Recombinant Lactobacillus plantarum Non-canonical purine NTP pyrophosphatase (lp_2267)

What is Lactobacillus plantarum Non-canonical purine NTP pyrophosphatase (lp_2267)?

Lactobacillus plantarum Non-canonical purine NTP pyrophosphatase (lp_2267) is an enzyme classified under EC 3.6.1.66 that catalyzes the hydrolysis of non-canonical purine nucleoside triphosphates. The enzyme is also known as dITP/XTP pyrophosphatase and functions primarily to cleave non-standard purine nucleotides such as XTP, dITP, and ITP into their corresponding monophosphates and diphosphate molecules . This enzyme plays a critical role in nucleotide pool sanitization by eliminating potentially mutagenic non-canonical nucleotides from the cellular environment, thereby maintaining genomic integrity. The full-length protein consists of 202 amino acids and is found in Lactobacillus plantarum strain ATCC BAA-793/NCIMB 8826/WCFS1 .

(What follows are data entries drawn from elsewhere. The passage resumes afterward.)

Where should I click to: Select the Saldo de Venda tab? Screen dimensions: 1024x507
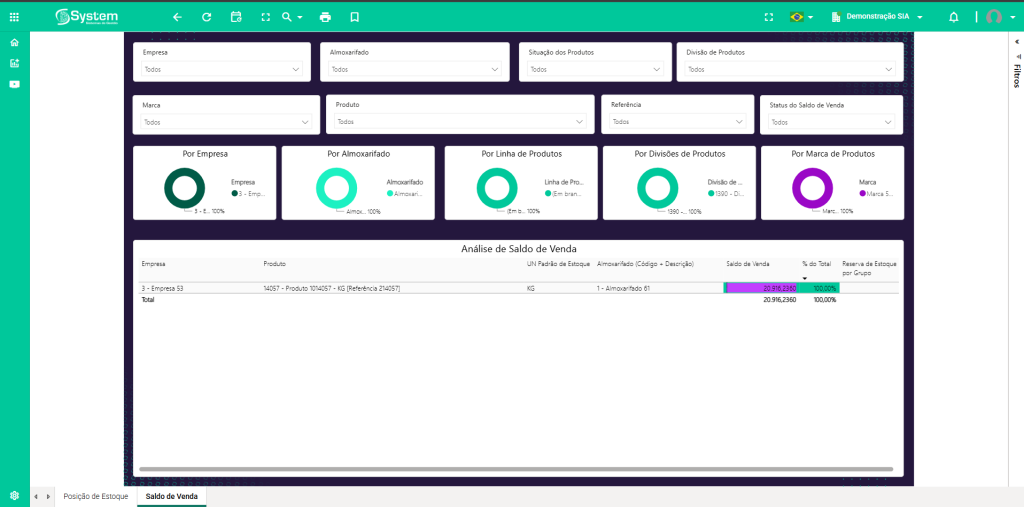point(172,496)
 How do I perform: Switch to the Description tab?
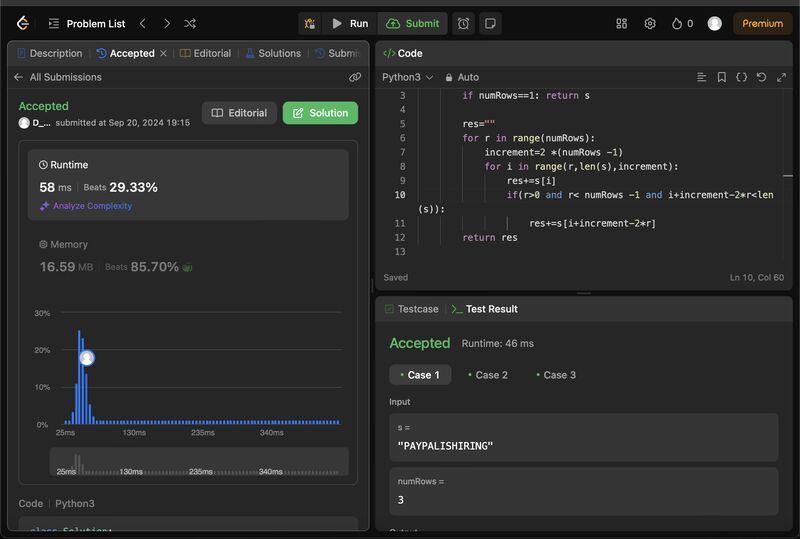point(49,53)
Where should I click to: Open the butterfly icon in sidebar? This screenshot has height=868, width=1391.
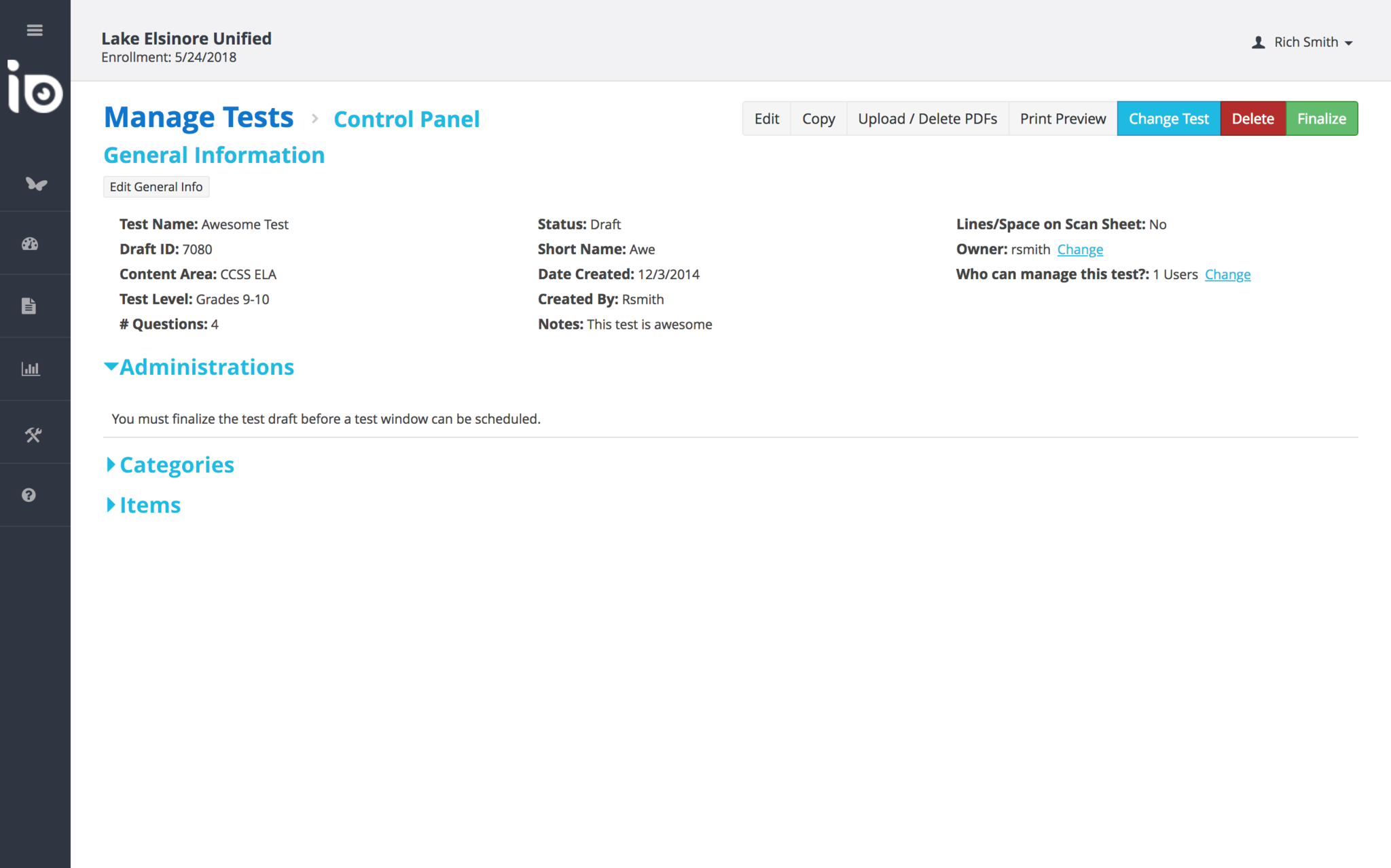coord(35,183)
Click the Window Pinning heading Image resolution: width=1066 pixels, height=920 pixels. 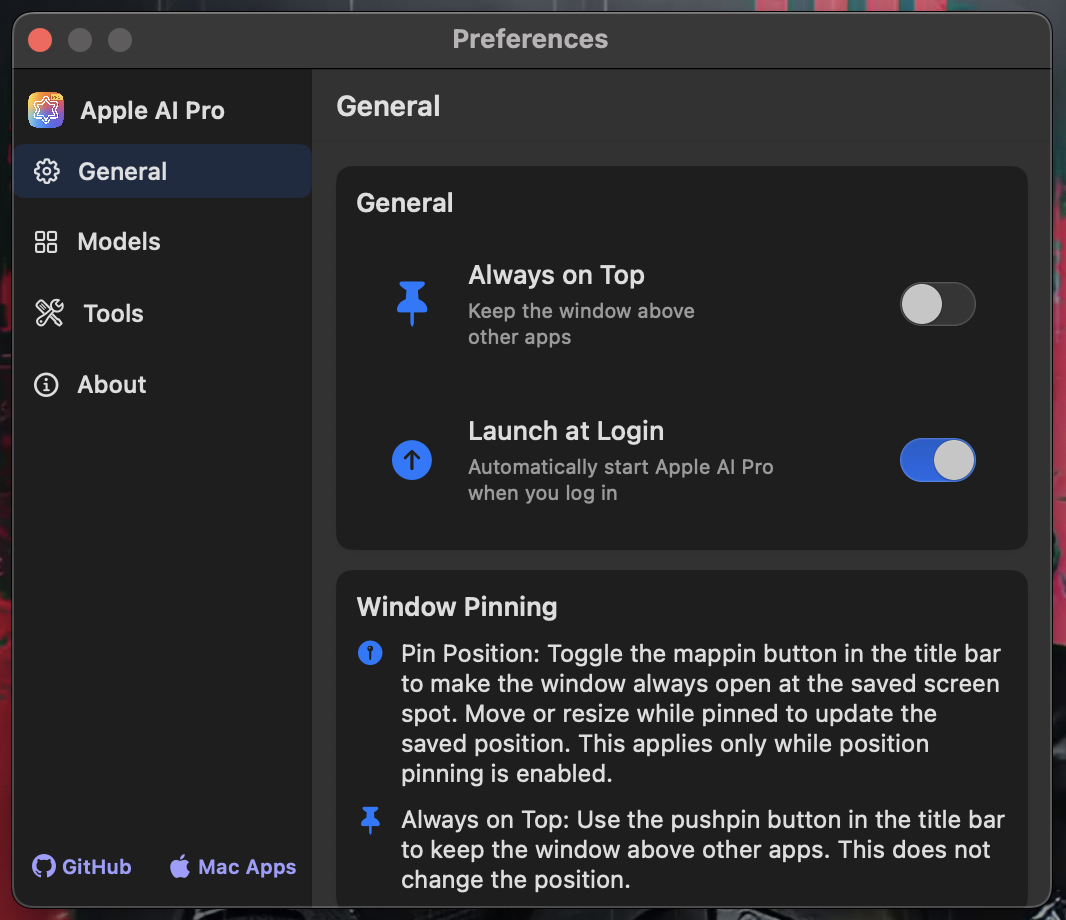[457, 607]
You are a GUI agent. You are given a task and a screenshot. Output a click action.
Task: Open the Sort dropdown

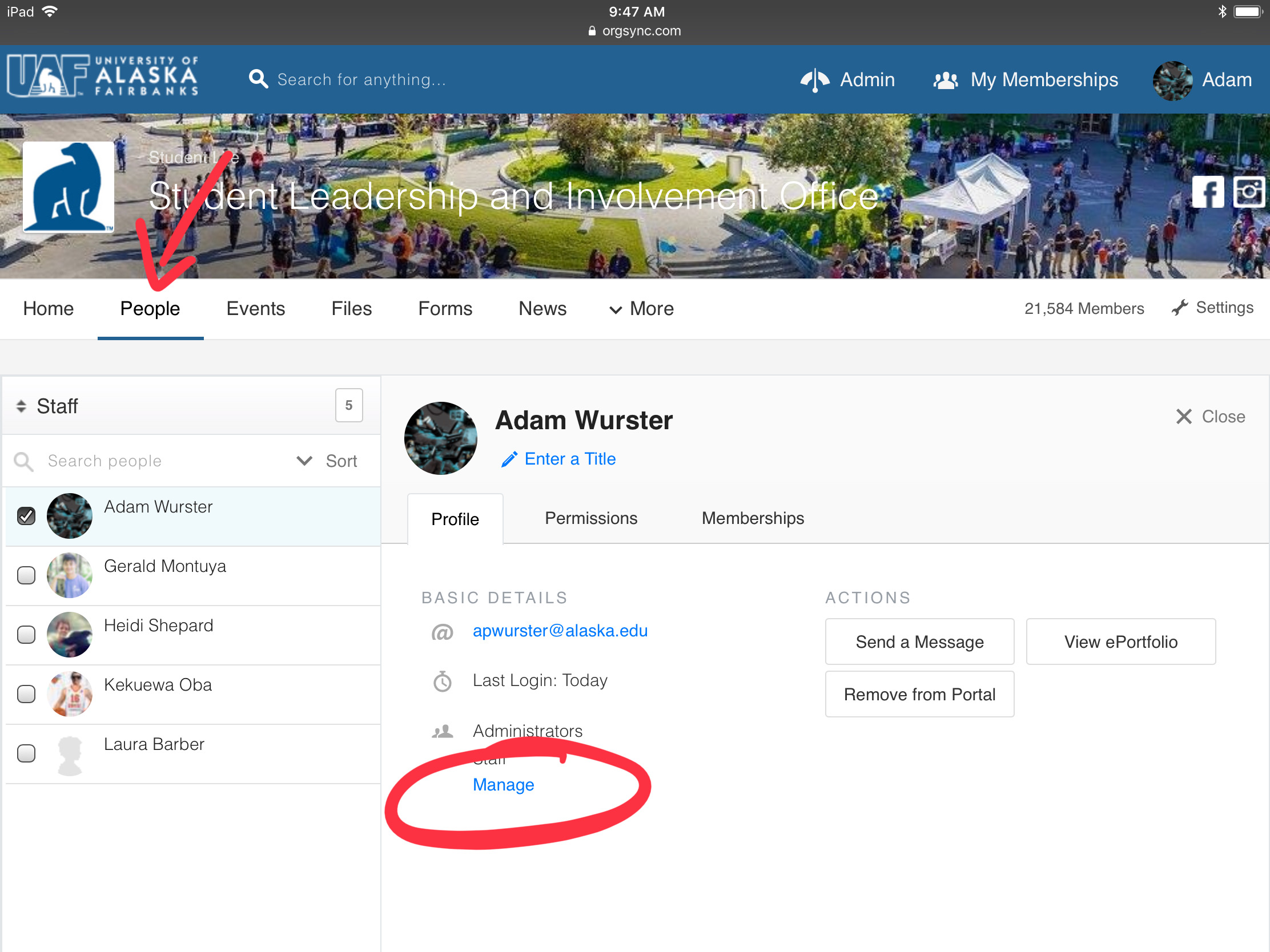coord(327,461)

What are the alternative names and classifications for this enzyme?

The enzyme is known by several alternative designations in scientific literature and databases:

• dITP/XTP pyrophosphatase

• EC 3.6.1.66

• Non-canonical purine NTP pyrophosphatase

• Non-standard purine NTP pyrophosphatase

• Nucleoside-triphosphate diphosphatase

• Nucleoside-triphosphate pyrophosphatase

• NTPase

This diverse nomenclature reflects the enzyme's various functional aspects and its classification within different enzyme systems. The EC number 3.6.1.66 places it within the hydrolase class, specifically acting on acid anhydrides in phosphorus-containing anhydrides .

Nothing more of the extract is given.